■ **Supplied text**:

● ● ●

Phatthalung (, ) is one of the southern provinces (changwat) of Thailand. Neighboring provinces are (from north clockwise) Nakhon Si Thammarat, Songkhla, Satun, and Trang. Phatthalung is essentially a landlocked province, one of the only two in southern Thailand, the other being Yala.

Geography

The province is on the Malay Peninsula. It borders to the east the large and shallow Songkhla Lake, and to the west the Nakhon Si Thammarat mountain range. Khao Pu–Khao Ya National Park is at the border with Trang. Forests cover , or 16.3 percent of the province's area.

History
Phatthalung was formerly known as Mardelong (Jawi: مردلوڠ) in Malay, especially during the time when the region came under Malay-Muslim influence.

Phatthalung became one of twelve royal cities during the reign of King Ramathibodi I of the Ayutthaya Kingdom in the 14th century. At the end of the 18th century, King Rama I submitted the city to the Ministry of Defense, which was responsible for all the southern provinces. In 1896, during the administrative reforms of King Chulalongkorn, Phatthalung became part of the Monthon Nakhon Si Thammarat. In 1924, King Rama VI ordered to move the city of Phatthalung to the present-day Khuha Sawan Subdistrict.

Demographics
The majority of the province's populace are Thai Buddhists. Muslims account for 11.1 percent of the population. Many of Phatthalung's Muslims have some ethnic Malay ancestry, but over the centuries they had intermarried with the Thais and adopted Thai cultural norms.

Symbols
The provincial seal shows the 177 meter high Phu Khao Ok Thalu mountain, the symbol of the province. The provincial tree and flower is the sweet shorea (Shorea roxburghii).

Administrative divisions

Provincial government
Phatthalung is divided into 11 districts (amphoes). The districts are further divided into 65 subdistricts (tambons) and 626 villages (mubans).

Local government
As of 26 November 2019 there are: one Phatthalung Provincial Administration Organisation () and 49 municipal (thesaban) areas in the province. Phatthalung has town (thesaban mueang) status. Further 48 subdistrict municipalities (thesaban tambon). The non-municipal areas are administered by 24 Subdistrict Administrative Organisations - SAO (ongkan borihan suan tambon).

● ● ●

Collected data:
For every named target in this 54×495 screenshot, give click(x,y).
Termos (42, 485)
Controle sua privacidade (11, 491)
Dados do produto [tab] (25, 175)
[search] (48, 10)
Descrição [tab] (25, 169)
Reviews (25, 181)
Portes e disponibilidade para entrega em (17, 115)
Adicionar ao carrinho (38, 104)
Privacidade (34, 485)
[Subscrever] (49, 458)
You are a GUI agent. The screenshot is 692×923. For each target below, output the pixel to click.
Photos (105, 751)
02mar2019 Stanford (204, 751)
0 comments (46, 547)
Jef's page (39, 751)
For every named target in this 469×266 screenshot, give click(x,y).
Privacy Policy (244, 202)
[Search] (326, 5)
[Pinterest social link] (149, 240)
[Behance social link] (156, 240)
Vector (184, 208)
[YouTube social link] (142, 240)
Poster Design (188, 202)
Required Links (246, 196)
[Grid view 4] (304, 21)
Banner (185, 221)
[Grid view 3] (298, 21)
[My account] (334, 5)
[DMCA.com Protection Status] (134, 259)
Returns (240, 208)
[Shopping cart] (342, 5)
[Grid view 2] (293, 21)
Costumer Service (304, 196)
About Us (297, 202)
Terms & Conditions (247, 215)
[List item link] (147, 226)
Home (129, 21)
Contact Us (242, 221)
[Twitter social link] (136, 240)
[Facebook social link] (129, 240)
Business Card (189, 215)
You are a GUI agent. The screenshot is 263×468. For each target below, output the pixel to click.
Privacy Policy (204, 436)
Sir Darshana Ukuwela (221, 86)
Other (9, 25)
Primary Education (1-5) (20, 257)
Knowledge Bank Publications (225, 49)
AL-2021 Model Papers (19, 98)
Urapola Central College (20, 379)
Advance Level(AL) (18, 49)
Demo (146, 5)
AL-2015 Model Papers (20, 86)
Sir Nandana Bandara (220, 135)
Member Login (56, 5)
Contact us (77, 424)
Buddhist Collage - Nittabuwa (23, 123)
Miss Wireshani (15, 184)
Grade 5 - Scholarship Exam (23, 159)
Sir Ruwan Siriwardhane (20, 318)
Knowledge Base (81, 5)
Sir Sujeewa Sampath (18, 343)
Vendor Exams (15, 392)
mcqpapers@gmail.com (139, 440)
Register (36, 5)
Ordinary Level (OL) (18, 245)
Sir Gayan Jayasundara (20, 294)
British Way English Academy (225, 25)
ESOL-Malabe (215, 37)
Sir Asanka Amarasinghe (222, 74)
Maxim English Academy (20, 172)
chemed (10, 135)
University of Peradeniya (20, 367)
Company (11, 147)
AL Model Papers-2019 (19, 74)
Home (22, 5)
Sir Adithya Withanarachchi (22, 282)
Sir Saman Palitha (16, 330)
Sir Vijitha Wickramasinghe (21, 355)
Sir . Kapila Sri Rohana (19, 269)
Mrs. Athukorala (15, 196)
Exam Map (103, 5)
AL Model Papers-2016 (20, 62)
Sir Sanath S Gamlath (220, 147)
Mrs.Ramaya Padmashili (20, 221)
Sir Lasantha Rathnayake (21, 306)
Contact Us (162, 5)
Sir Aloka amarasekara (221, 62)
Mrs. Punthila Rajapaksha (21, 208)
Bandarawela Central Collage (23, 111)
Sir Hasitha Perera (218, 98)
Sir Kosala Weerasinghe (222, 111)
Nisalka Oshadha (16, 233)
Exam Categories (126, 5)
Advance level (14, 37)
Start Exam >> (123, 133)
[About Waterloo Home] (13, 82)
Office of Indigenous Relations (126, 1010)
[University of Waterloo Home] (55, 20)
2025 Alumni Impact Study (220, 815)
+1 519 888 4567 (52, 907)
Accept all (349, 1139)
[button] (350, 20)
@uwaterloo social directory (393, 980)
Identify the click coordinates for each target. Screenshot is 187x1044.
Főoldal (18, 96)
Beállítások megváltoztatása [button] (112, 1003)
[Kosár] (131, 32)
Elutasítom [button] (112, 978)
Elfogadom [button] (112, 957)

● ● ●

■ **Instructions for the task**: Return the full article on Phatthalung Province unchanged, from its first line to its last.

■ **Correct output**:
Phatthalung (, ) is one of the southern provinces (changwat) of Thailand. Neighboring provinces are (from north clockwise) Nakhon Si Thammarat, Songkhla, Satun, and Trang. Phatthalung is essentially a landlocked province, one of the only two in southern Thailand, the other being Yala.

Geography

The province is on the Malay Peninsula. It borders to the east the large and shallow Songkhla Lake, and to the west the Nakhon Si Thammarat mountain range. Khao Pu–Khao Ya National Park is at the border with Trang. Forests cover , or 16.3 percent of the province's area.

History
Phatthalung was formerly known as Mardelong (Jawi: مردلوڠ) in Malay, especially during the time when the region came under Malay-Muslim influence.

Phatthalung became one of twelve royal cities during the reign of King Ramathibodi I of the Ayutthaya Kingdom in the 14th century. At the end of the 18th century, King Rama I submitted the city to the Ministry of Defense, which was responsible for all the southern provinces. In 1896, during the administrative reforms of King Chulalongkorn, Phatthalung became part of the Monthon Nakhon Si Thammarat. In 1924, King Rama VI ordered to move the city of Phatthalung to the present-day Khuha Sawan Subdistrict.

Demographics
The majority of the province's populace are Thai Buddhists. Muslims account for 11.1 percent of the population. Many of Phatthalung's Muslims have some ethnic Malay ancestry, but over the centuries they had intermarried with the Thais and adopted Thai cultural norms.

Symbols
The provincial seal shows the 177 meter high Phu Khao Ok Thalu mountain, the symbol of the province. The provincial tree and flower is the sweet shorea (Shorea roxburghii).

Administrative divisions

Provincial government
Phatthalung is divided into 11 districts (amphoes). The districts are further divided into 65 subdistricts (tambons) and 626 villages (mubans).

Local government
As of 26 November 2019 there are: one Phatthalung Provincial Administration Organisation () and 49 municipal (thesaban) areas in the province. Phatthalung has town (thesaban mueang) status. Further 48 subdistrict municipalities (thesaban tambon). The non-municipal areas are administered by 24 Subdistrict Administrative Organisations - SAO (ongkan borihan suan tambon).